Droits humains des personnes se trouvant dans les territoires occupés et des personnes déplacées depuis ces territoires
La visite du Commissaire a été l’occasion pour lui de se pencher pour la première fois sur la situation des droits humains des personnes se trouvant en Abkhazie et en Ossétie du Sud (région de Tskhinvali) et des personnes déplacées depuis ces territoires occupés. « Je reconnais les efforts déployés par les autorités géorgiennes pour apporter une assistance (y compris un accès gratuit aux soins de santé et à l’éducation) aux personnes qui se trouvent dans ces territoires ou qui sont déplacés depuis ces territoires », a déclaré le Commissaire O’Flaherty après avoir rencontré des personnes déplacées à l’intérieur du pays dans le camp de Tserovani. « Les personnes déplacées continuent de rencontrer des difficultés d’intégration, et j’encourage les autorités à maintenir une attention soutenue dans des domaines tels que le logement, l’emploi et l’éducation », a-t-il observé. Le Commissaire a également constaté avec satisfaction que les autorités géorgiennes aident les personnes déplacées à exercer leur droit de rentrer chez elles en toute sécurité et dans des conditions respectant leur dignité, ainsi que leur droit à la liberté de circulation, qui englobe notamment la possibilité de franchir les lignes d’occupation. Il s'engage à continuer de mettre l'accent sur ces questions dans son travail.

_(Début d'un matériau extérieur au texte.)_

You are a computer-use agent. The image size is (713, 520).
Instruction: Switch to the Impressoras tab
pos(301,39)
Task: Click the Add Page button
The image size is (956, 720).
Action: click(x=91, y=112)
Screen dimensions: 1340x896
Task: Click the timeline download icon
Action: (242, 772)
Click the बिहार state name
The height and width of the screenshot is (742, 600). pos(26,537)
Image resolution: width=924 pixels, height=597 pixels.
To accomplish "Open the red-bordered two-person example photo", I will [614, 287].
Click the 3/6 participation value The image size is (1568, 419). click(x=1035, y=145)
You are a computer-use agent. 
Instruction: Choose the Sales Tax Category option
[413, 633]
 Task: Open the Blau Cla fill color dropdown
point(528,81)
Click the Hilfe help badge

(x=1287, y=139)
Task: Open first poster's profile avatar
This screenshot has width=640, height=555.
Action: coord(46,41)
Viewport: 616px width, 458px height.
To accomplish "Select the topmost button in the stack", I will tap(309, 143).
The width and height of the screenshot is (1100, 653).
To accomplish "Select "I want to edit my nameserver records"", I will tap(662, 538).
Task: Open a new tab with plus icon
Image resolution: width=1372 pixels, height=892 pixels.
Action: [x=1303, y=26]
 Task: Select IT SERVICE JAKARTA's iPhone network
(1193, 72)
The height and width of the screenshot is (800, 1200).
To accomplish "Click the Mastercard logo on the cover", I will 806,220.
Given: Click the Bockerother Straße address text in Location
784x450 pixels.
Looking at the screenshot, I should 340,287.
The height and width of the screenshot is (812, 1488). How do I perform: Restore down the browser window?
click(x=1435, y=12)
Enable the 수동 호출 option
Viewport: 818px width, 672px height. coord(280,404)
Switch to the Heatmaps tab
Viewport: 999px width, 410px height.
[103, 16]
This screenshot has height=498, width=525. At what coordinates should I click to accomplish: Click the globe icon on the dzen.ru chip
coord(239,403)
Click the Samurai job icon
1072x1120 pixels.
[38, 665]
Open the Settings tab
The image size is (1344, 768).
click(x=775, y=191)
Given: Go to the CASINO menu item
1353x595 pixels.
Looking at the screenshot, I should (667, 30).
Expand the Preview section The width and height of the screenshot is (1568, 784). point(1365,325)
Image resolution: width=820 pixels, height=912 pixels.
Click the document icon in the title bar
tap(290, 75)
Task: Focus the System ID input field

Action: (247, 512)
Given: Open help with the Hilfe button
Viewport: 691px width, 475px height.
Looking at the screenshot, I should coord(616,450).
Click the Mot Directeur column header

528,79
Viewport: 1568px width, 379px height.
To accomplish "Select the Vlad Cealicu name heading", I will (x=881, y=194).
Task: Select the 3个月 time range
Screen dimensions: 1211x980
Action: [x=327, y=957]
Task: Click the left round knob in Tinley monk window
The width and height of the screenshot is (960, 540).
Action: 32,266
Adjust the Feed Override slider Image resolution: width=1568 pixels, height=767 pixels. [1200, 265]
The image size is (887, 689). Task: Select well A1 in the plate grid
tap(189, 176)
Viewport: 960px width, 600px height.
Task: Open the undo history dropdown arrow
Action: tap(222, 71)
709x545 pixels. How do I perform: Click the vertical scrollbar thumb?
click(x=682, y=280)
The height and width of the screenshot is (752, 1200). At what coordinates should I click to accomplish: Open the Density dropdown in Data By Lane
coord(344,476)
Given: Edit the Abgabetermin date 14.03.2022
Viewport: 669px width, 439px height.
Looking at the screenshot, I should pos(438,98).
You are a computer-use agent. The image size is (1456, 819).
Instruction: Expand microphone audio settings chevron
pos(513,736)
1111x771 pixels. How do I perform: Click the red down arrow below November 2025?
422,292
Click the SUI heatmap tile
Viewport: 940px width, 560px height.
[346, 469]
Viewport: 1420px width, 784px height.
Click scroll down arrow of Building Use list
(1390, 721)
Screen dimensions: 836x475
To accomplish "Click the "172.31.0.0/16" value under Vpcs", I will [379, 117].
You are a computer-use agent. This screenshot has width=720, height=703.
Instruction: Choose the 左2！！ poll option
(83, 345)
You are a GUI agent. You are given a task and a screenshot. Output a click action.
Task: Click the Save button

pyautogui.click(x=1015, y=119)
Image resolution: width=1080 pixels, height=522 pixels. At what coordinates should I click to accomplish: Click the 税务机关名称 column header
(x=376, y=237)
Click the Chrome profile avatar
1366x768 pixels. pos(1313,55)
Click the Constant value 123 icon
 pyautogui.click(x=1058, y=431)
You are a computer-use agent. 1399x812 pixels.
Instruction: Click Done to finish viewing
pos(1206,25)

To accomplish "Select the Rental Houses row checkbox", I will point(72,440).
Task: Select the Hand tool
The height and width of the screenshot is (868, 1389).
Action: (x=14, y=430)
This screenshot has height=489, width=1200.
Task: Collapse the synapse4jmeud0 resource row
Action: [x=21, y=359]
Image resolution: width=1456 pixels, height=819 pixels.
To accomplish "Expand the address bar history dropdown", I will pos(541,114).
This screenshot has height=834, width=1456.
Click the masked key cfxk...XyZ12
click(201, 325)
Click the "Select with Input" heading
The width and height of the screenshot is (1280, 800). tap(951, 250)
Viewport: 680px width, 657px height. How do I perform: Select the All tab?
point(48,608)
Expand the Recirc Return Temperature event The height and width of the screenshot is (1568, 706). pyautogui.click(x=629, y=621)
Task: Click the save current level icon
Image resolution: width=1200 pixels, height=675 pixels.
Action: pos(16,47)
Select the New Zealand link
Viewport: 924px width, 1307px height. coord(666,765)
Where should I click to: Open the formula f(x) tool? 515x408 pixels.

Au cours de sa visite, le Commissaire a rencontré le Premier ministre, Irakli Kobakhidze ; la ministre des Affaires étrangères, Maka Botchorishvili ; le ministre de l’Intérieur, Gela Geladze ; le ministre des Personnes déplacées à l’intérieur du pays depuis les territoires occupés, du Travail, de la Santé et des Affaires sociales, Mikheil Sarjveladze ; la ministre d’État pour la Réconciliation et l’Éducation civique, Tea Akhvlediani ; le Procureur général, Giorgi Gvarakidze ; l’Auditeur général, Giorgi Gabitashvili ; et le Défenseur public de Géorgie, Levan Ioseliani. Il s’est aussi entretenu avec le Coordonnateur résident des Nations Unies en Géorgie, Didier Trebucq, ainsi qu’avec des personnes représentant des organisations de la société civile géorgiennes. Il s’est rendu sur la ligne d’occupation, à Odzisi, et a rencontré des personnes déplacées internes dans le camp de Tserovani.
Le Commissaire présentera prochainement des observations plus détaillées sur les questions évoquées dans cette déclaration.